● **OBJECTIVE**:
Number the lines below as a list, leaving out any blank ones.

● **STORED RECORDS**:
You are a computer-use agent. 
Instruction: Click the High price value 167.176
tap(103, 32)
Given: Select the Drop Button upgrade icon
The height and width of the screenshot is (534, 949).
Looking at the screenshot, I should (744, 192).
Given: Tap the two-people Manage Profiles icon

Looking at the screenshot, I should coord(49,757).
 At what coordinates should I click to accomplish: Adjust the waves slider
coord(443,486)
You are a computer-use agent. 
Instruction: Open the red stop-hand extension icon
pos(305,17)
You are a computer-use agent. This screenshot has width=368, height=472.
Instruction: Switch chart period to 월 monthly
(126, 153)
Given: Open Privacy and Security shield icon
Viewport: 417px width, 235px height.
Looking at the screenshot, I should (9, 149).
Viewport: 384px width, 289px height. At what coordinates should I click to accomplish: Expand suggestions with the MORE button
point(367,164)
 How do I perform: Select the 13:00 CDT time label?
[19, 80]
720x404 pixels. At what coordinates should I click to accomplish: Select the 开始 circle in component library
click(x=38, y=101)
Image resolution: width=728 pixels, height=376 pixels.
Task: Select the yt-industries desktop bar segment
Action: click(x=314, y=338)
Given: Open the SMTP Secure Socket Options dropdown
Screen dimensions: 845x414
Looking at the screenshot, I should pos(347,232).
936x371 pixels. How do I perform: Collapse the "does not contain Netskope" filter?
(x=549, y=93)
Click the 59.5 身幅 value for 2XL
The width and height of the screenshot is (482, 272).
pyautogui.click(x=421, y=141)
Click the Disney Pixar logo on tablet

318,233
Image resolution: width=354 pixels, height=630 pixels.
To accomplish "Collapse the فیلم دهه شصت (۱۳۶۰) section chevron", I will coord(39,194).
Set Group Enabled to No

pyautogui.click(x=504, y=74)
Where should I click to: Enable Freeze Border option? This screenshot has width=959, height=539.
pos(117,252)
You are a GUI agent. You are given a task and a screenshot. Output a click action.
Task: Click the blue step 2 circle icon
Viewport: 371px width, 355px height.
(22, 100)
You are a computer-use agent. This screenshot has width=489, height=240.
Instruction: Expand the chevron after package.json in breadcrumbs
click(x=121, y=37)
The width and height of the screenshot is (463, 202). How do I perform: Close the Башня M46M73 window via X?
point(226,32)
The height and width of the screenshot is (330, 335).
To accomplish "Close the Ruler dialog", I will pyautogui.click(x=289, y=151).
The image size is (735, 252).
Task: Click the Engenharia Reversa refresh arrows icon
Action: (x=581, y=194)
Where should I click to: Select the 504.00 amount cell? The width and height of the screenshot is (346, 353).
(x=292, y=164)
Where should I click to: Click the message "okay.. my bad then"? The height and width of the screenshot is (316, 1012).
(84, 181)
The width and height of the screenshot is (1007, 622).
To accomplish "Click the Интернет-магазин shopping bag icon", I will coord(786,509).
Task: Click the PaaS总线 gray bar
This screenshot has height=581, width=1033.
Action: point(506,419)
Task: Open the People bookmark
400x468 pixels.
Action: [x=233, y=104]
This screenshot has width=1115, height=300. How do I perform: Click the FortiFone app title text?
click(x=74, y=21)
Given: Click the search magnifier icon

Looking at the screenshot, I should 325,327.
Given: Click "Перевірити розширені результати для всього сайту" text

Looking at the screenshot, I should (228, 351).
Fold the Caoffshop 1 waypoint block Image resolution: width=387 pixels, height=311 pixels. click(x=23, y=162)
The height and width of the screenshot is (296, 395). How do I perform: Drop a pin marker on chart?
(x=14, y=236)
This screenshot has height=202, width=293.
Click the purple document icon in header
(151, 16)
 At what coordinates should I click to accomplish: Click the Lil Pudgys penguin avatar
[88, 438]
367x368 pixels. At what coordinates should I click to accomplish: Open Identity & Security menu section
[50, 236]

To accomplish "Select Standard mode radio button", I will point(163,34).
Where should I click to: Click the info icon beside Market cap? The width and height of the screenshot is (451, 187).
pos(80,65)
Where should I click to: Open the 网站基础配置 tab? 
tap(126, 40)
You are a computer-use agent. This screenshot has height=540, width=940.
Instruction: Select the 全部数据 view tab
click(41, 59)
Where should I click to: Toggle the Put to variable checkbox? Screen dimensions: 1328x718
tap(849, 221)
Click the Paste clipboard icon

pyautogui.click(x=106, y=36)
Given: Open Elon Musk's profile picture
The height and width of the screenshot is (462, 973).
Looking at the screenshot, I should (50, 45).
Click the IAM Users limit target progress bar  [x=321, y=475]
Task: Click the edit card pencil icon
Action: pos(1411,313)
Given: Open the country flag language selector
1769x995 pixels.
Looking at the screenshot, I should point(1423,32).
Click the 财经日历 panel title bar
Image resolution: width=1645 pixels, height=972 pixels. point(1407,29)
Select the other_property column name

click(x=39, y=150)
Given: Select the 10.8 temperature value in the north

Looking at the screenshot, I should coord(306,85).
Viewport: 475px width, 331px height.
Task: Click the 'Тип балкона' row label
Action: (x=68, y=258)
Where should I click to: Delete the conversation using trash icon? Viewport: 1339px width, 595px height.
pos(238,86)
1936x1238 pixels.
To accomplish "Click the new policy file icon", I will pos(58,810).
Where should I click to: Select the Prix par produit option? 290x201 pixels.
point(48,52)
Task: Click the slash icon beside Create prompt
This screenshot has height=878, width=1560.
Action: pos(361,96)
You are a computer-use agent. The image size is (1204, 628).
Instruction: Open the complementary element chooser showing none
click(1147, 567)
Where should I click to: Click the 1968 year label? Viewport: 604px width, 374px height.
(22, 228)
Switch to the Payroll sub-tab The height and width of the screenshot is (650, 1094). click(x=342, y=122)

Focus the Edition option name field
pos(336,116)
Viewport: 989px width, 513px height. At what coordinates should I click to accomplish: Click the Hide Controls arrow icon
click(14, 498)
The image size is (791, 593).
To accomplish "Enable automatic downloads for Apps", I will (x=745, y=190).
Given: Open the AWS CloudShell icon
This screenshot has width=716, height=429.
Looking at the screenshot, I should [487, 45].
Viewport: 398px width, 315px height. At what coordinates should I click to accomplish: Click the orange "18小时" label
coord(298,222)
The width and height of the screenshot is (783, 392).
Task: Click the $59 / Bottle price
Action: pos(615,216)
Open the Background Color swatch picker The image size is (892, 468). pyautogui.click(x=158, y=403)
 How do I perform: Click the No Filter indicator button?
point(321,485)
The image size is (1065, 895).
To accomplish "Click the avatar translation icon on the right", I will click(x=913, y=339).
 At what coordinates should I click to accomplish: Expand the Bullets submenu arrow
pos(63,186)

● **WRITTEN RESPONSE**:
1. You are a computer-use agent. 
2. Instruction: Click the High price value 167.176
3. tap(103, 32)
4. Given: Select the Drop Button upgrade icon
5. The height and width of the screenshot is (534, 949).
6. Looking at the screenshot, I should (744, 192).
7. Given: Tap the two-people Manage Profiles icon
8. Looking at the screenshot, I should coord(49,757).
9.  At what coordinates should I click to accomplish: Adjust the waves slider
10. coord(443,486)
11. You are a computer-use agent. 
12. Instruction: Open the red stop-hand extension icon
13. pos(305,17)
14. You are a computer-use agent. This screenshot has width=368, height=472.
15. Instruction: Switch chart period to 월 monthly
16. (126, 153)
17. Given: Open Privacy and Security shield icon
18. Viewport: 417px width, 235px height.
19. Looking at the screenshot, I should (9, 149).
20. Viewport: 384px width, 289px height. At what coordinates should I click to accomplish: Expand suggestions with the MORE button
21. point(367,164)
22.  How do I perform: Select the 13:00 CDT time label?
23. [19, 80]
24. 720x404 pixels. At what coordinates should I click to accomplish: Select the 开始 circle in component library
25. click(x=38, y=101)
26. Image resolution: width=728 pixels, height=376 pixels.
27. Task: Select the yt-industries desktop bar segment
28. Action: click(x=314, y=338)
29. Given: Open the SMTP Secure Socket Options dropdown
30. Screen dimensions: 845x414
31. Looking at the screenshot, I should pos(347,232).
32. 936x371 pixels. How do I perform: Collapse the "does not contain Netskope" filter?
33. (x=549, y=93)
34. Click the 59.5 身幅 value for 2XL
35. The width and height of the screenshot is (482, 272).
36. pyautogui.click(x=421, y=141)
37. Click the Disney Pixar logo on tablet
38. 318,233
39. Image resolution: width=354 pixels, height=630 pixels.
40. To accomplish "Collapse the فیلم دهه شصت (۱۳۶۰) section chevron", I will coord(39,194).
41. Set Group Enabled to No
42. pyautogui.click(x=504, y=74)
43. Where should I click to: Enable Freeze Border option? This screenshot has width=959, height=539.
44. pos(117,252)
45. You are a GUI agent. You are given a task and a screenshot. Output a click action.
46. Task: Click the blue step 2 circle icon
47. Viewport: 371px width, 355px height.
48. (22, 100)
49. You are a computer-use agent. This screenshot has width=489, height=240.
50. Instruction: Expand the chevron after package.json in breadcrumbs
51. click(x=121, y=37)
52. The width and height of the screenshot is (463, 202). How do I perform: Close the Башня M46M73 window via X?
53. point(226,32)
54. The height and width of the screenshot is (330, 335).
55. To accomplish "Close the Ruler dialog", I will pyautogui.click(x=289, y=151).
56. The image size is (735, 252).
57. Task: Click the Engenharia Reversa refresh arrows icon
58. Action: (x=581, y=194)
59. Where should I click to: Select the 504.00 amount cell? The width and height of the screenshot is (346, 353).
60. (x=292, y=164)
61. Where should I click to: Click the message "okay.. my bad then"? The height and width of the screenshot is (316, 1012).
62. (84, 181)
63. The width and height of the screenshot is (1007, 622).
64. To accomplish "Click the Интернет-магазин shopping bag icon", I will coord(786,509).
65. Task: Click the PaaS总线 gray bar
66. This screenshot has height=581, width=1033.
67. Action: point(506,419)
68. Task: Open the People bookmark
69. 400x468 pixels.
70. Action: [x=233, y=104]
71. This screenshot has width=1115, height=300. How do I perform: Click the FortiFone app title text?
72. click(x=74, y=21)
73. Given: Click the search magnifier icon
74. Looking at the screenshot, I should 325,327.
75. Given: Click "Перевірити розширені результати для всього сайту" text
76. Looking at the screenshot, I should (228, 351).
77. Fold the Caoffshop 1 waypoint block Image resolution: width=387 pixels, height=311 pixels. click(x=23, y=162)
78. The height and width of the screenshot is (296, 395). How do I perform: Drop a pin marker on chart?
79. (x=14, y=236)
80. This screenshot has height=202, width=293.
81. Click the purple document icon in header
82. (151, 16)
83.  At what coordinates should I click to accomplish: Click the Lil Pudgys penguin avatar
84. [88, 438]
85. 367x368 pixels. At what coordinates should I click to accomplish: Open Identity & Security menu section
86. [50, 236]
87. To accomplish "Select Standard mode radio button", I will point(163,34).
88. Where should I click to: Click the info icon beside Market cap? The width and height of the screenshot is (451, 187).
89. pos(80,65)
90. Where should I click to: Open the 网站基础配置 tab? 
91. tap(126, 40)
92. You are a computer-use agent. This screenshot has height=540, width=940.
93. Instruction: Select the 全部数据 view tab
94. click(41, 59)
95. Where should I click to: Toggle the Put to variable checkbox? Screen dimensions: 1328x718
96. tap(849, 221)
97. Click the Paste clipboard icon
98. pyautogui.click(x=106, y=36)
99. Given: Open Elon Musk's profile picture
100. The height and width of the screenshot is (462, 973).
101. Looking at the screenshot, I should (50, 45).
102. Click the IAM Users limit target progress bar  [x=321, y=475]
103. Task: Click the edit card pencil icon
104. Action: pos(1411,313)
105. Given: Open the country flag language selector
106. 1769x995 pixels.
107. Looking at the screenshot, I should point(1423,32).
108. Click the 财经日历 panel title bar
109. Image resolution: width=1645 pixels, height=972 pixels. point(1407,29)
110. Select the other_property column name
111. click(x=39, y=150)
112. Given: Select the 10.8 temperature value in the north
113. Looking at the screenshot, I should coord(306,85).
114. Viewport: 475px width, 331px height.
115. Task: Click the 'Тип балкона' row label
116. Action: (x=68, y=258)
117. Where should I click to: Delete the conversation using trash icon? Viewport: 1339px width, 595px height.
118. pos(238,86)
119. 1936x1238 pixels.
120. To accomplish "Click the new policy file icon", I will pos(58,810).
121. Where should I click to: Select the Prix par produit option? 290x201 pixels.
122. point(48,52)
123. Task: Click the slash icon beside Create prompt
124. This screenshot has height=878, width=1560.
125. Action: pos(361,96)
126. You are a computer-use agent. The image size is (1204, 628).
127. Instruction: Open the complementary element chooser showing none
128. click(1147, 567)
129. Where should I click to: Click the 1968 year label? Viewport: 604px width, 374px height.
130. (22, 228)
131. Switch to the Payroll sub-tab The height and width of the screenshot is (650, 1094). click(x=342, y=122)
132. Focus the Edition option name field
133. pos(336,116)
134. Viewport: 989px width, 513px height. At what coordinates should I click to accomplish: Click the Hide Controls arrow icon
135. click(14, 498)
136. The image size is (791, 593).
137. To accomplish "Enable automatic downloads for Apps", I will (x=745, y=190).
138. Given: Open the AWS CloudShell icon
139. This screenshot has width=716, height=429.
140. Looking at the screenshot, I should [487, 45].
141. Viewport: 398px width, 315px height. At what coordinates should I click to accomplish: Click the orange "18小时" label
142. coord(298,222)
143. The width and height of the screenshot is (783, 392).
144. Task: Click the $59 / Bottle price
145. Action: pos(615,216)
146. Open the Background Color swatch picker The image size is (892, 468). pyautogui.click(x=158, y=403)
147.  How do I perform: Click the No Filter indicator button?
148. point(321,485)
149. The image size is (1065, 895).
150. To accomplish "Click the avatar translation icon on the right", I will click(x=913, y=339).
151.  At what coordinates should I click to accomplish: Expand the Bullets submenu arrow
152. pos(63,186)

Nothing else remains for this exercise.